Local TV news back in the day used to frequently advertise in the local newspaper. Here are some random print ads that I found interesting. If you’ve got a print ad example from your TV station, or any other for that matter, from yesterday or today you’d like to share, send them to me.
But back in the day, it was, as marketers like to say, “fishing where the fish are.”
People who subscribed and read print newspapers were obviously news consumers, so it made sense to advertise there.
And in the early days of local TV news, recruiting a newspaper news consumer to being a local TV news consumer made sense, especially before they might form any allegiances to any other stations.

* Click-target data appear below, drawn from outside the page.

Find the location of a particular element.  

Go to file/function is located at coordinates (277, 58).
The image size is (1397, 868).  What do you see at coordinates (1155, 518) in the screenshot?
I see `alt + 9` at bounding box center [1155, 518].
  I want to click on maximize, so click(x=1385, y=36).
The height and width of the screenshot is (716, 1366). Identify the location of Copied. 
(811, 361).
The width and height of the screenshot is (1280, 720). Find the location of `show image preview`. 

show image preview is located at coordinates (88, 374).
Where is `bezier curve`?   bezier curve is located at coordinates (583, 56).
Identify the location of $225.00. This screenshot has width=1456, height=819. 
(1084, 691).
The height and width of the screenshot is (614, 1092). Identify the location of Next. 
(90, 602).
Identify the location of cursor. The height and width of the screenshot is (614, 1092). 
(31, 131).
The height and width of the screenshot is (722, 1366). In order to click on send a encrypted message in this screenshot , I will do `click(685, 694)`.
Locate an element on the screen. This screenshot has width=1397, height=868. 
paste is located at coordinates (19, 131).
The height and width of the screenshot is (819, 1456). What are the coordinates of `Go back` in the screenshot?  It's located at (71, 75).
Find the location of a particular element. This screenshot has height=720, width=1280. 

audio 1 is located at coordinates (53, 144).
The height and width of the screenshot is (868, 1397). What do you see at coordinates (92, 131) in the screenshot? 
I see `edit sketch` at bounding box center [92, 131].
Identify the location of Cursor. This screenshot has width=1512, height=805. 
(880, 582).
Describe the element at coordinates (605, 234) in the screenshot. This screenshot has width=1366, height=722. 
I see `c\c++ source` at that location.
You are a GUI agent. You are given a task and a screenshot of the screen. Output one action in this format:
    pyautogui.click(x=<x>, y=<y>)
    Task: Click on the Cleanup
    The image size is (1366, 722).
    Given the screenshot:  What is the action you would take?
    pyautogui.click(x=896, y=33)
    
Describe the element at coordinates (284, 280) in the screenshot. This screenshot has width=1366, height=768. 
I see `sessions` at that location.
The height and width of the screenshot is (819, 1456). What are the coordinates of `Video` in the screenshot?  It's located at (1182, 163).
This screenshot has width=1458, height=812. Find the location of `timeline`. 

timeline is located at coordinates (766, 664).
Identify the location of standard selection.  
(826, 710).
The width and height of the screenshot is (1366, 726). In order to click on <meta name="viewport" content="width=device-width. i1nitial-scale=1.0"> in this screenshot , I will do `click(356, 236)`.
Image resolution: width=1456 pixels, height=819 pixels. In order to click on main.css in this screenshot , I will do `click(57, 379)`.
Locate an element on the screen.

Some TV stations do spend outside media dollars today to advertise on local digital news media websites, perhaps even the printed newspaper, either as image or as tune-in.
I thought it might be fun and interesting to share some vintage print advertising examples from local TV stations around the country.
Speaking of tune-in, here are a couple.
Check out this ad from WWL, the CBS affiliate in New Orleans. No exact tune-in time, but the image is attention-getting.
Not sure why this guy has such a smug look on his face. Or the sunglasses. Maybe he took the aging test and found out he’s going to be around quite a while.
This ad from WNWO, Toledo’s NBC, is eye-catching. But especially if you read the top line first.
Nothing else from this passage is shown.